Wageningen Food Safety Research: de nieuwe naam went snel

article_published_on_label
24 februari 2021

Rikilt was tot 1 juni 2019 het enige onderzoeksinstituut uit de WUR-familie dat nog zijn oude naam had behouden. Na de fusie met het Laboratorium voor Voeder- en Voedselveiligheid van de NVWA heet het instituut Wageningen Food Safety Research. Die naam is al aardig ingeburgerd, merkt directeur Robert van Gorcom.

“Omdat we al jaren naar deze fusie toewerkten, hebben we de naam Rikilt al die tijd nog aangehouden. In mijn e-mailhandtekening heb ik nog staan dat onze naam veranderd is in Wageningen Food Safety Research, maar die regel kan ik inmiddels wel weghalen. Mijn contacten zijn inmiddels wel vertrouwd met de nieuwe naam.”

De fusie zat er al jaren aan te komen, legt Robert van Gorcom uit: “Het lab van de NVWA deed vooral doorlopende routineonderzoeken naar voedselveiligheid, terwijl het lab van Rikilt vooral een kennislab was en nieuwe analysemethoden ontwikkelde. Kritische massa was in beide laboratoria een probleem en samen kun je meer. We werken nu efficiënter; een deel van de efficiencywinst moeten we nog realiseren, maar een deel hebben we al binnen.”

Minder routinewerk, meer speurwerk

Het onderzoek dat Wageningen Food Safety Research uitvoert naar de veiligheid van voedsel en diervoeder, valt voor een groot deel onder de wettelijke onderzoekstaken.
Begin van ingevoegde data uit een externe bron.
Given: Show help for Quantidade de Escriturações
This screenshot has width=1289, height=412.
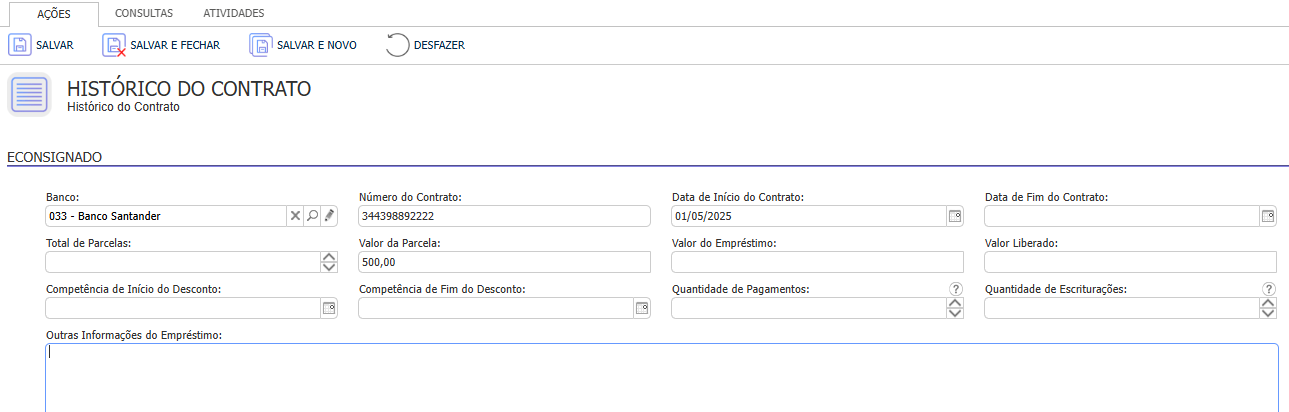Looking at the screenshot, I should tap(1269, 289).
Daarnaast werkt het instituut veel samen in grote strategische onderzoeksprogramma’s van Wageningen University & Research, van eiwittransitie en de overgang naar een circulaire economie tot onderzoek naar datagedreven en hightech innovaties. Van Gorcom: “Voedselveiligheid lijkt een heel overzichtelijk thema, maar daaronder zit een enorme verscheidenheid aan subthema’s. Zo werken we samen met de Douane aan de ontwikkeling van handscanners om drugs in bagage op te sporen. Diezelfde technologie kun je ook gebruiken om in de winkel te controleren of er wel echte olijfolie in een fles zit. Je hoeft daar de fles dan niet meer voor te openen. Door dit soort ontwikkelingen kunnen inspecteurs op locatie veel meer gaan meten. Verdachte samples komen dan in ons lab terecht. Voor ons betekent dit dat we minder routineonderzoek gaan doen, maar juist meer speurwerk.”
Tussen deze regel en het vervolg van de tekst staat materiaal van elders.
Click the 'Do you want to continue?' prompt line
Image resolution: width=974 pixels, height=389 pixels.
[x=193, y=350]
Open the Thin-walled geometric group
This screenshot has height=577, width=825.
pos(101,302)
Om de onafhankelijkheid te waarborgen, mag het instituut niet rechtstreeks één-op-één werken voor bedrijven. “Maar we werken wél veel met hen samen in EU-onderzoeksprogramma’s en nationale publiek-private samenwerkingsprogramma’s die geen concurrentiegevoelige resultaten opleveren. Oók met andere campusbewoners. Die samenwerking is heel waardevol, omdat we de ontwikkelingen in de private sector goed kunnen volgen en bedrijven nieuwe analysetools kunnen aanreiken voor voedsel en diervoeder.”

Faciliteiten delen

Op het wensenlijstje staat nog een speciaal Biosafety Level 3 Lab voor onderzoek naar voedselveiligheid. In zo’n lab kan onder strenge voorzorgsmaatregelen onderzoek worden gedaan naar zeer risicovolle voedselgerelateerde ziekteverwekkers à la COVID-19. “We hebben een aanvraag hiervoor gedaan via het EU-herstelfonds”, aldus Van Gorcom, die eraan toevoegt dat de limiet voor bijbouwen dan wel is bereikt: “Bouwen is duur. Bovendien kunnen we gebruikmaken van andere onderzoeksfaciliteiten op de campus. Zo gaan we voor spectroscopisch onderzoek gebruikmaken van een NMR-scanner in Magnify, de nieuwe faciliteit voor onderzoek met magnetische resonantie. Unilever maakt daar ook gebruik van. Het is goed om dit soort faciliteiten met elkaar te delen, omdat je dure apparatuur dan veel efficiënter kunt gebruiken.”

COVID-19 van blijvende invloed

Sinds maart vorig jaar werkt grofweg de helft van het personeel thuis en de andere helft op locatie. We hebben ervoor gezorgd dat de mensen in de labs veilig afstand tot elkaar kunnen houden. Waar nodig hebben we schotten geplaatst, al proberen we die zoveel mogelijk te vermijden. Plaats je bijvoorbeeld een schot tussen twee zuurkasten, dan verandert de luchtcirculatie en kun je juist nieuwe problemen veroorzaken.”

COVID-19 zal volgens Van Gorcom van blijvende invloed zijn, verwacht hij: “We gaan niet terug naar honderd procent op locatie werken. Al zal ik blij zijn als iedereen weer op locatie kán werken.”